Also, been busy enough with other parts of the forum that I get behind on some of the serial threads like this one. (I'm also hopelessly behind on all the Sketchup tips and tricks Dave's posted oner in the Design forum.)

Keep the story coming...
Thank you Vaughn,
It is obvious that you have been busy, and oh by the way, you have done a really great job on organizing this whole place, Thanks.
Shaz
 
We have 4 -4'x4' pieces that we have to cut into drawer fronts and backs. To get the right distance we subtract 1" -1 1/16" for the drawer guides, and the thickness of the two drawer sides, because the front and back fit in between them. For me that is 21 1/8" wide. I will have 23 1/2" between the two walls of the cabinet. I will crosscut and end up with 8 pieces 48" x21 1/8".

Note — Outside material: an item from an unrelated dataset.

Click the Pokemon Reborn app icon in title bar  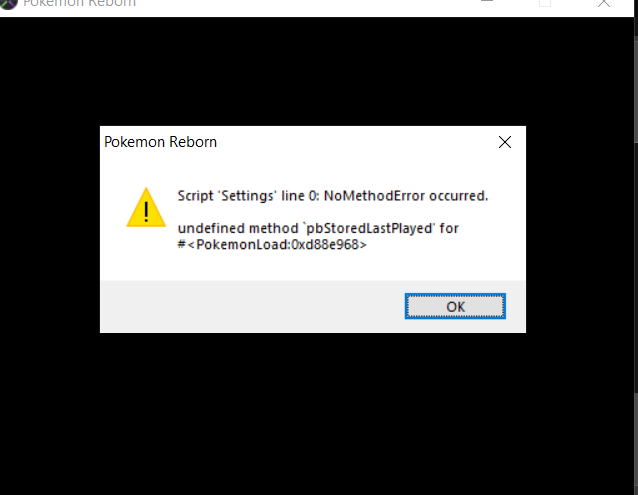8,4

Moving forward, we will now set up and rip all of our drawer sides, our fronts and backs at the same setting on the table saw...4 1/2".
We have these two piles, 8 pieces 48"x21 1/8" for the front and the back and 8 pieces 23 13/16"x 48" for the sides. Rather than making a 4 1/2" ripping off a 48" piece let us cut each 48" length into smaller pieces, with maximum material usage, for ease of handling. We need 9 -4 1/2" pieces from each 48" board plus the left over for a shallow drawer at the top. I figured I could rip each sheet at 19", then rip again at 19", set them in a pile and put the drop in another. ( reasoning--4 1/2" + 4 1/2" = 9"... 9" doubled = 18", plus the saw kerf for each cut and 19" increments are fast to figure and allow the factory edge to be cut off at the end. /reasoning)cutting drawer sides1.jpg
This is a pile of the 4 1/2" pieces cut next to a stack of 1/2" baltic birch cut for the bottoms which have been ripped to 23 13/16" x 60".sides cut bottoms not1.jpg
We will know what the other dimension is when we nail our sides together.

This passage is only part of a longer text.